It’s Time For a Woman President, And It’s Not About Identity Politics

It’s Time For a Woman President, And It’s Not About Identity Politics April 25, 2019

Joe Biden announced his run for President this morning. As much as I admire him as a leader—and as much as I think the whole touching foreheads/lack of personal space deal has been blown WAY out of proportion, given the transgressions of the one currently occupying that particular office at the moment—I just can’t get excited about having yet another white man in the White House in the near future.

I’m just going to say it, and let the trolls have at me. Our next President needs to be a woman. Or a person of color. Preferably, both.

I’m not just saying this because I adore Sen. Kamala Harris (which I do). It’s not even because I think it’s high time we exhibited more diversity in our upper echelons of leadership—which I also do. Representation is equality, and you can’t have one without the other. So that would be a valid enough reason. But it’s more than that. The reality is, a woman or a person of color—or someone who is both of those things—has likely weathered a maximum level of adversity in their career, and therefore they would bring some unique qualities and perspectives to their role as a leader. Those are qualities and perspectives we sorely need right now.

It’s not about identity politics. It’s an endurance test.

I just can’t excited about having yet another white man in the White House.

Let’s talk about the give-a-shit levels that it takes to be a woman minority person in a public role. A white man can run for office—any office at all—at zero cost. You can be Donald Trump, care nothing for your country or the people you represent, and rise all the way to the dang presidency. Because America is used to seeing people like you in positions of power.

Let’s say you are a woman, or a person of color. You have to work harder to get your foot in the door. You have to challenge long-held assumptions. You have to deal with some bullshit trolls and some bullshit patriarchy at every dang turn. Possibly there are threats to your safety, and that of your family. If you are going to walk into that battle, you have moderate to high give-a-shit levels about your country and its people. I mean, you HAVE to. Why would you put yourself up front to be a target otherwise?

Now. If you are a woman who is ALSO a person of color? You have to work harder, run faster, talk louder and wear your moral conviction like a suit of armor, every day.  MAXIMUM GIVE-A-SHIT levels. Not to mention, once you achieve whatever authority position you are after, you have to absorb even more bullshit patriarchy while also doing your job. And you have to outperform your white male counterparts by a thousand miles in order to justify your seat at the table.
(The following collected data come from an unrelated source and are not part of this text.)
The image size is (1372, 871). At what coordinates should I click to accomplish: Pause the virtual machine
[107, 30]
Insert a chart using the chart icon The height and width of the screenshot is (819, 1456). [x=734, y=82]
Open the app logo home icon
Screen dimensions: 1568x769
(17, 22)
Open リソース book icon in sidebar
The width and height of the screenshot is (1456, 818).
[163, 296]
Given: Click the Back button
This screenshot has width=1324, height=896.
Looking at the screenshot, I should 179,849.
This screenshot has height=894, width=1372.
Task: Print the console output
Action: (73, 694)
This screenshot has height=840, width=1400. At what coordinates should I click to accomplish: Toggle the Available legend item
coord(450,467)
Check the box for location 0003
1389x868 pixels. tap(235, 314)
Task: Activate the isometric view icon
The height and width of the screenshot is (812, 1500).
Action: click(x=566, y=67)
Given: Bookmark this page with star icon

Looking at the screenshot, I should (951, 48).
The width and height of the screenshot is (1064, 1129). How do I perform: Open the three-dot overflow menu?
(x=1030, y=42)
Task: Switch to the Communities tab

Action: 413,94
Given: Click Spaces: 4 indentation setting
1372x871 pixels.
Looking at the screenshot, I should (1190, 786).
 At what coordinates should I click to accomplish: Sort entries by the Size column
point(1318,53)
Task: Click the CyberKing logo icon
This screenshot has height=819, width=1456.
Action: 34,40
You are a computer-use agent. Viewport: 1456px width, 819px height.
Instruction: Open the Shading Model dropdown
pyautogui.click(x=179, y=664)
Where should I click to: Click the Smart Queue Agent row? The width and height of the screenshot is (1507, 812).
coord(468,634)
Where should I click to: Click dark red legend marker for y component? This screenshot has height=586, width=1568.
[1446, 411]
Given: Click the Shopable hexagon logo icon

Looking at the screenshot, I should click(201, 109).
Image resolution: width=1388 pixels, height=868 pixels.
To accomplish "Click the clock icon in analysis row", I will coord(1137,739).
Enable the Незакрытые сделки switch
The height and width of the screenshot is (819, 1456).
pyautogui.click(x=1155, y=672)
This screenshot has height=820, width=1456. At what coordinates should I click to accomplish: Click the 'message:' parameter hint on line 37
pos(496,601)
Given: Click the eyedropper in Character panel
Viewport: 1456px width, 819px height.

So when I say I want a woman of color to be the next president, I am not playing identity politics. It isn’t about what she looks like; it’s about what she represents; who she represents; and the qualities and skills she’s had to develop to get this far in the first place. That kind of strength, resilience and courage are sorely needed in our country’s leadership right now. Not to mention the communication skills that it takes to get elected as a non-traditional candidate. I mean, it takes more than a midnight word salad Tweet.

Sen. Kamala Harris

I know it’s early days in the primary field, and a lot can happen between now and election day. But in current field of Democratic presidential hopefuls, Sen. Harris gets a whole lot of dang bonus points for even showing up. If you can jump through the hoops we put in front of women AND people of color; if you can navigate the many public landmines that come with public office; and then speak with the kind of conviction we heard in Monday’s town hall appearance (she got to preaching about four minutes in, and it was something to see); then you have clearly got the guts, the stamina, and the moral courage to be the kind of leader that we so desperately need right now.

We talk a lot these days about being mindful of white privilege, and male privilege. Cultivating that awareness is not just about recognizing the societal deficits that often keep people of color from succeeding while simultaneously pushing white folks forward. It’s also about recognizing that minority people, and women, in high levels of authority have had to navigate a whole lot of garbage just to be here. While holding space for all the ridiculous challenges our culture has placed in front of them, we come to realize the truly extraordinary nature of their excellence. What could that kind of strength achieve as leader of the free world? I’d sure like to find out.

Before you folks on the right can ask: Does all this mean that I would vote for a woman of color at the top of the ticket if she happened to be a Republican?

You know what … I just might. Try me.